Provenance research at machine scale
Roughly 100,000 of the ~600,000 artworks looted in Europe between 1933 and 1945 are still missing. The evidence to find many of them already exists — seizure cards, depot inventories, auction catalogs, restitution files — but it is scattered across dozens of archives, in different languages and numbering systems. No person can hold it all at once. A machine can.
The Provenance Project reads these records, extracts who-owned-what-when as structured claims, and assembles them into a single knowledge graph — then reasons across it to surface evidence-cited leads: a work documented as seized, with no documented return, that may correspond to a work in a public collection today — a lead for researchers to verify against the original records, never a verdict.

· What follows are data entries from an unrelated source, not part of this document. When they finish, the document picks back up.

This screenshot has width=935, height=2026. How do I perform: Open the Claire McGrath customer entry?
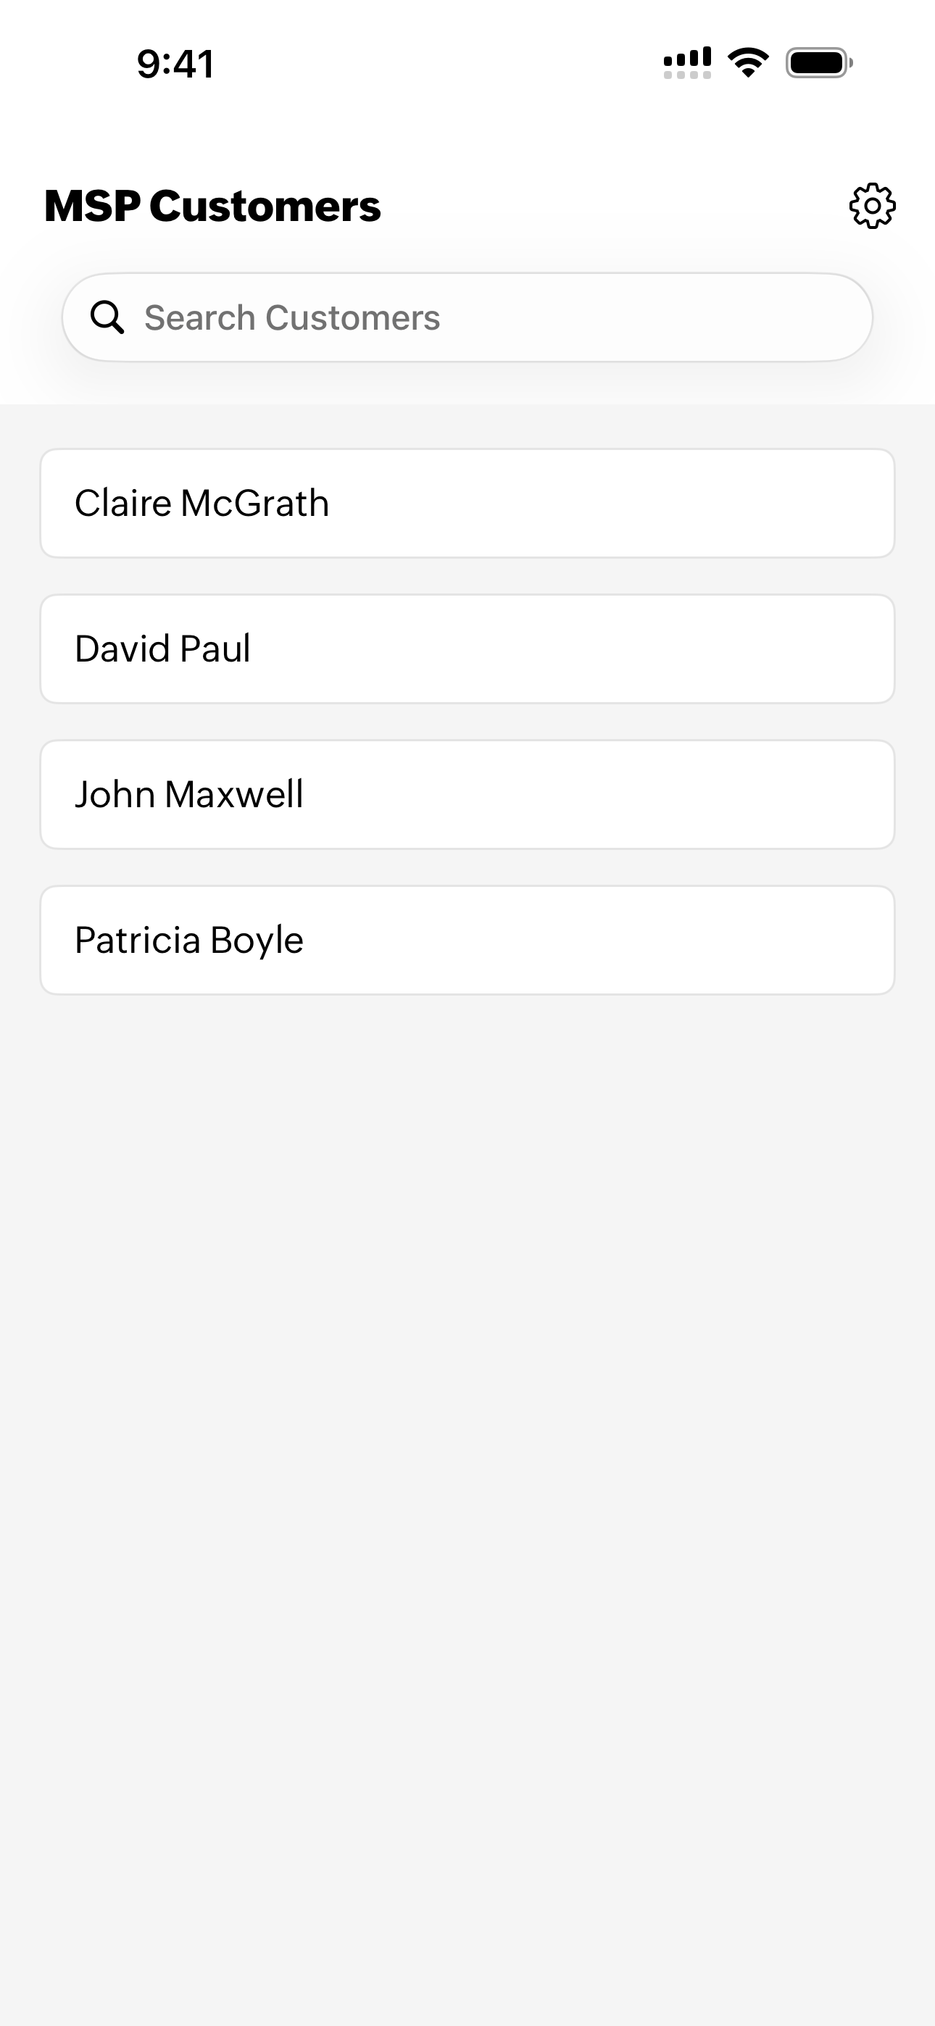(202, 503)
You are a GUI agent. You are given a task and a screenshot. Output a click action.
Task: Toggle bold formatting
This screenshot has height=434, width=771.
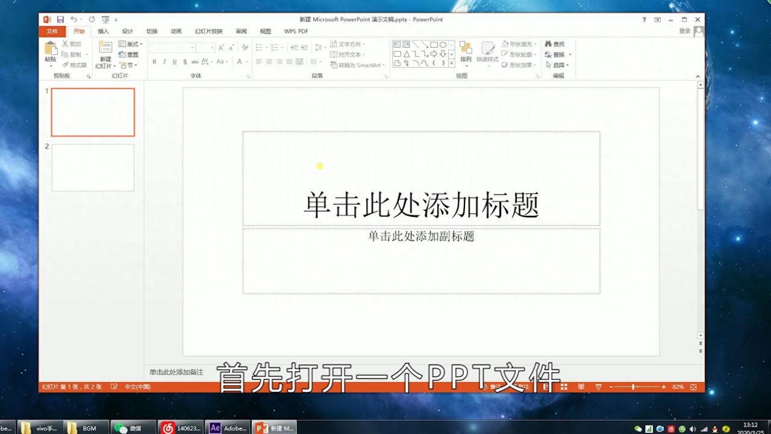[x=154, y=61]
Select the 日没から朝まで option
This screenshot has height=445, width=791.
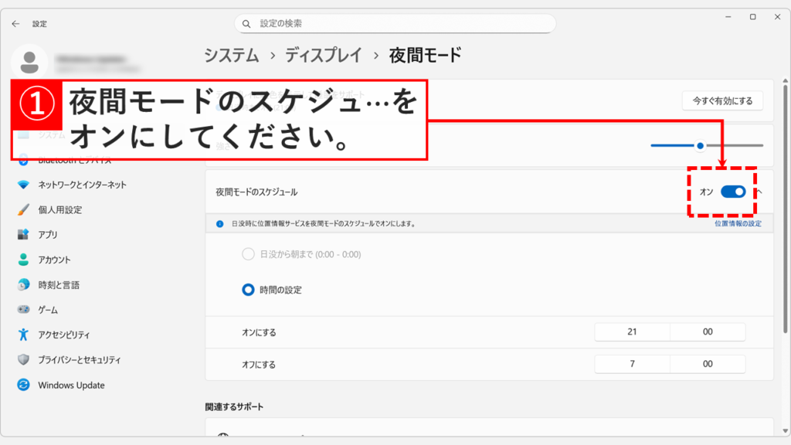[249, 253]
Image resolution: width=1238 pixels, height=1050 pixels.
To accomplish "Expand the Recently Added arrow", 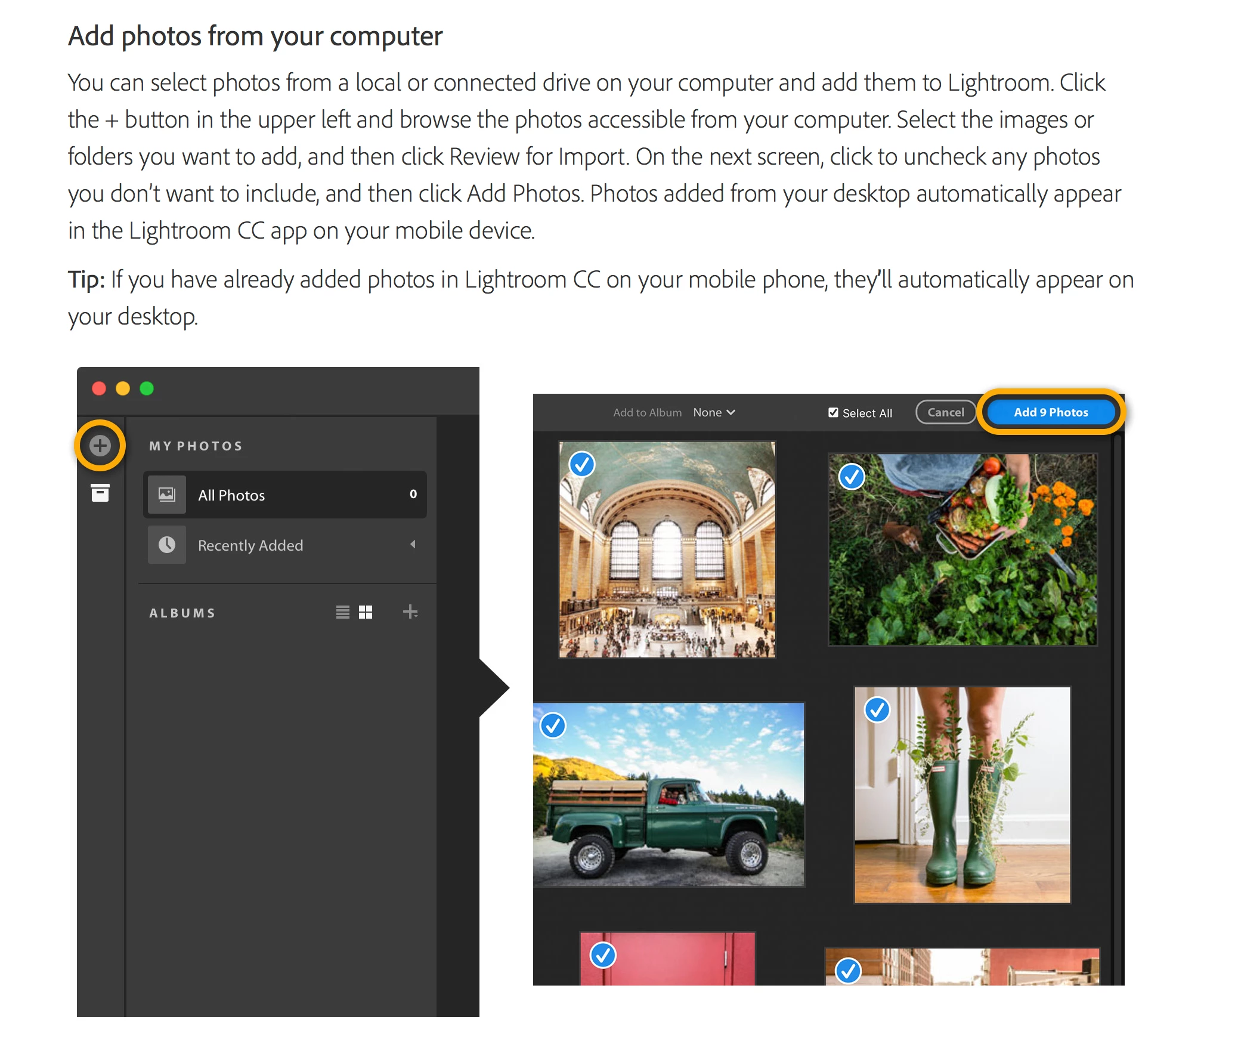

Each step is a claim backed by a specific document; the dashed span is the open question the record leaves unanswered. See the full case below.
It is a restitution-research instrument. It proposes matches between documented seizures and present-day locations, and every link in the chain cites the original scanned record. Researchers, families, archives, and institutions can follow each trail and judge it themselves.
The framing is deliberate: this is the careful, evidence-first work of provenance research, accelerated — not treasure hunting.
It is not a verdict machine and not a rumor generator. The AI proposes, ranks, and cites; people verify. A lead with no document trail is not a lead.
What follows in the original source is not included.